18.4.16

Floresta (3)

Deftones, “Passenger”, in https://www.youtube.com/watch?v=ycUk7ppM3To
O homem medroso, irado com as provocações do outro homem e com medo de passar a noite na floresta, usou de tanta força que deixou o outro homem inconsciente. Fora o resulto da luta em que se embrulharam.
Ao ver o outro homem estendido no chão, inanimado, o pânico, que já era muito, berrou mais alto. Levou as mãos à cabeça – pois não é esse o gesto comum quando alguém fica paralisado pela aflição? Desesperado e logo arrependido de toda a força usada, inclinou-se para atestar o estado do outro homem. A medo, a inclinação; vagarosa. Era dos filmes: às vezes, sem querer, uma peleja termina da pior maneira; a vítima da queda bate com a cabeça num sítio pontiagudo e encontra a morte.
As mãos trémulas aproximaram-se do outro homem. Não se mexia. O homem timorato chegou-se ao rosto do outro homem para sentir sinais de respiração. Ficou aliviado. O outro homem respirava. Devagar, mas respirava. Uma das mãos trémulas assentou sob a cabeça deitada no chão. Sentiu humidade. Podia estar ensanguentado – e o pânico cresceu outra vez. Era apenas humidade que repousava no chão, o produto de um dia inteiro tingido pelo nevoeiro. O outro homem estava desmaiado. Apenas. E este “apenas” era muito importante.
O homem pusilânime sentia-se sitiado. Queria fugir da floresta o mais depressa possível. Estava à beira da apoplexia só de imaginar o que seria a noite inteira no convívio da floresta sombria. Mas não queria abandonar o outro homem, que jazia inanimado a seus pés. Dividido e com o relógio a marcar o passo incessante do tempo, não sabia que resolução tomar. Uma metade de si dizia: “sê pragmático: foge deste lugar. Procura a porta da saída da floresta antes que seja noite.” Ao que a outra metade, mais propícia a dores de consciência, contrapunha: “Está aos teus pés um teu semelhante, desfalecido. Não o podes abandonar. Quem sabe se ele não vai ser devorado por animais que queiram ser chacais do que julgam um cadáver.” Logo a seguir, a parte menos humana advertia, em veemente sussurro: “mas se o homem desmaiado nem sequer é teu amigo. Não tens deveres. Estás num dilema, é bom lembrar-te. Se ficares a socorrer esse homem, quem sabe se os dois não são, durante a noite, o festim das bestas escondidas na floresta?” Ao que a metade piedosa contrapôs: “deves ficar com o homem. Ele está desmaiado. Deves auxiliá-lo. Tu causaste o desmaio, na posse de tão desproporcionada violência – não esqueças isto. É um módico que se te exige. E, além disso, quem te garante que se fores sozinho pela floresta fora consegues não passar a noite preso à floresta?” (E a metade sem escrúpulos, ao ouvir a derradeira frase, comprazeu-se: afinal, a curadora da boa consciência também escorrega para a ignomínia e para o egoísmo.)
Não conseguia sopesar os argumentos que se digladiavam. Perdeu lucidez, em parte porque já se redigia a penumbra no horizonte, em parte porque estava transtornado com os efeitos do combate. A escuridão foi tomando conta da paisagem. Já não conseguia distinguir as fronteiras das árvores nem as formas das coisas que compunham a paisagem. A noite tomara o seu lugar na floresta. Era irremediável. Tão irremediável como pernoitar ao relento, no meio de uma floresta de trevas, na companhia de um homem por ora desmaiado. E acossado por um vulto.

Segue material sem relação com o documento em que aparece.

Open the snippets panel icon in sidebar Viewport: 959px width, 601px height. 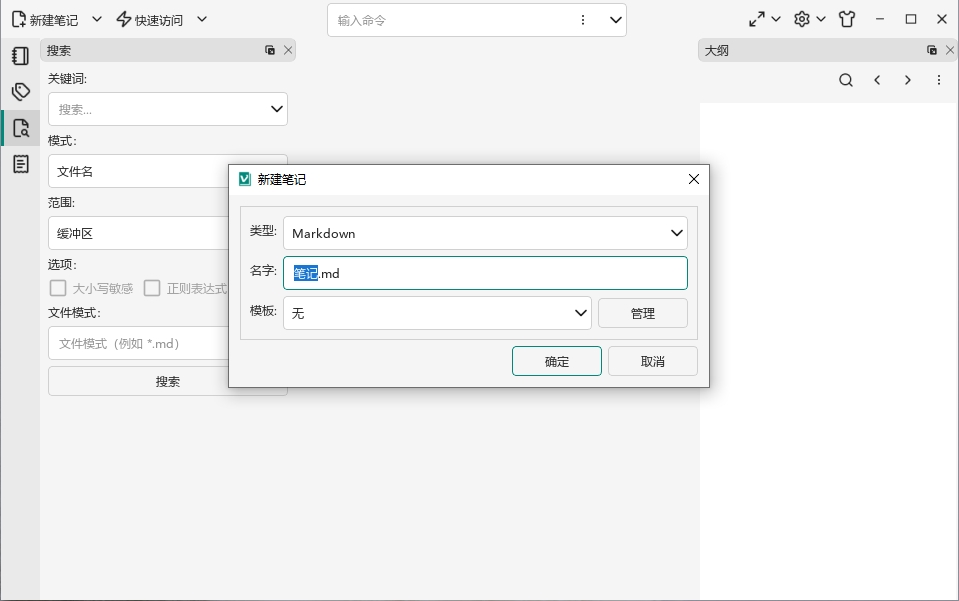click(20, 164)
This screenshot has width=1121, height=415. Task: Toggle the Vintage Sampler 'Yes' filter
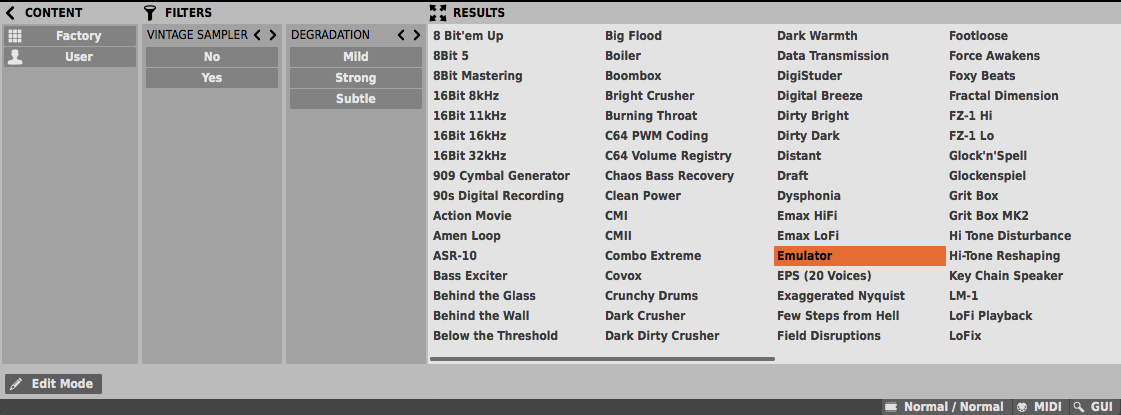point(212,78)
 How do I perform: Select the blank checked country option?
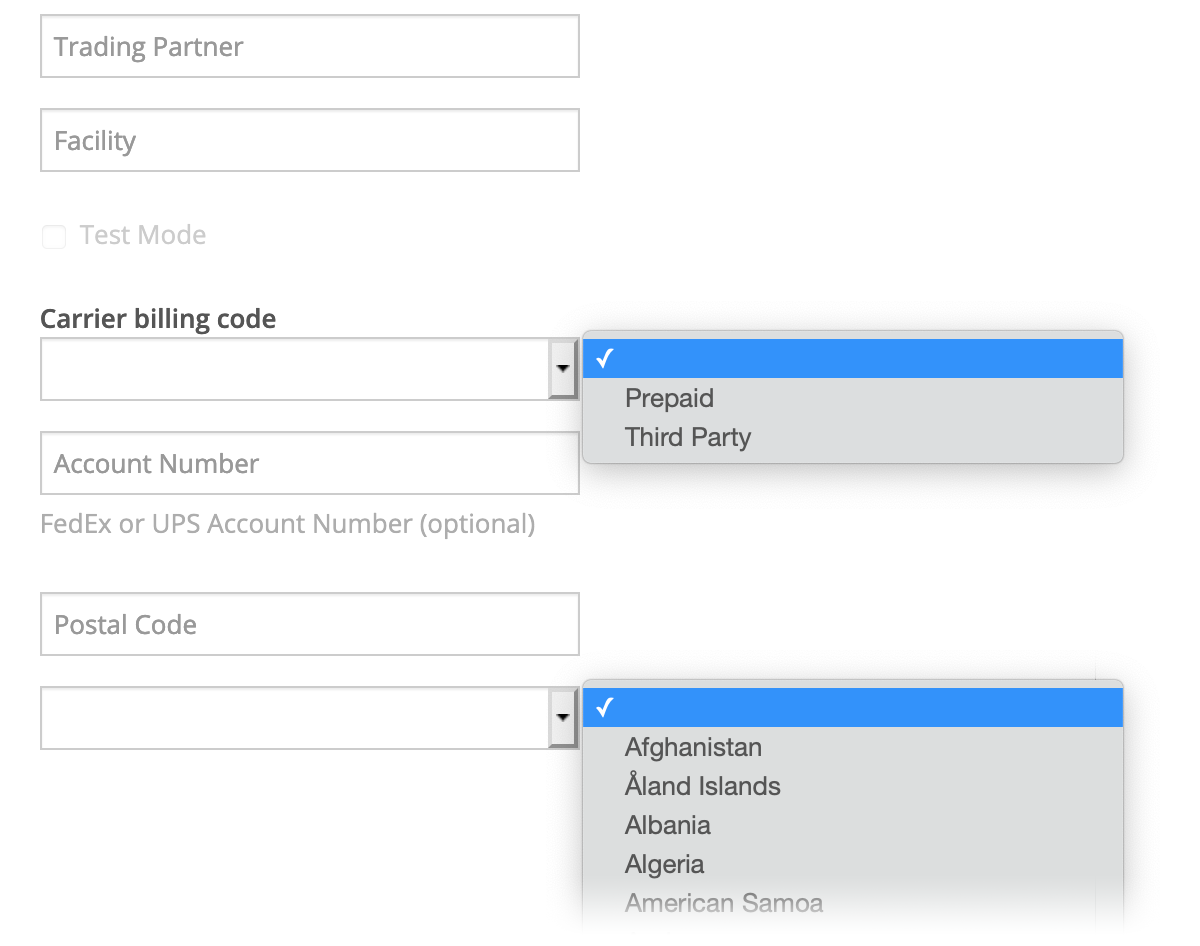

Recostou-se ao tronco grosso de uma árvore e puxou o outro homem para junto de si. Agasalhou-o. Oxalá que os dois juntos conseguissem gerar o calor preciso para derrotar o frio e a duradoura humidade da noite. E, oxalá também, o outro homem não demorasse a acordar. O homem temeroso ainda não estava convencido que o outro homem apenas estava desmaiado. Pediu ao tempo para não correr a destempo. A não ser no que à duração da noite dizia respeito. Pois, a esse respeito, o homem temeroso começou a entoar preces que concorressem para o apressuramento da noite. E que a noite metida no meio da floresta das trevas não fosse pródiga em percalços.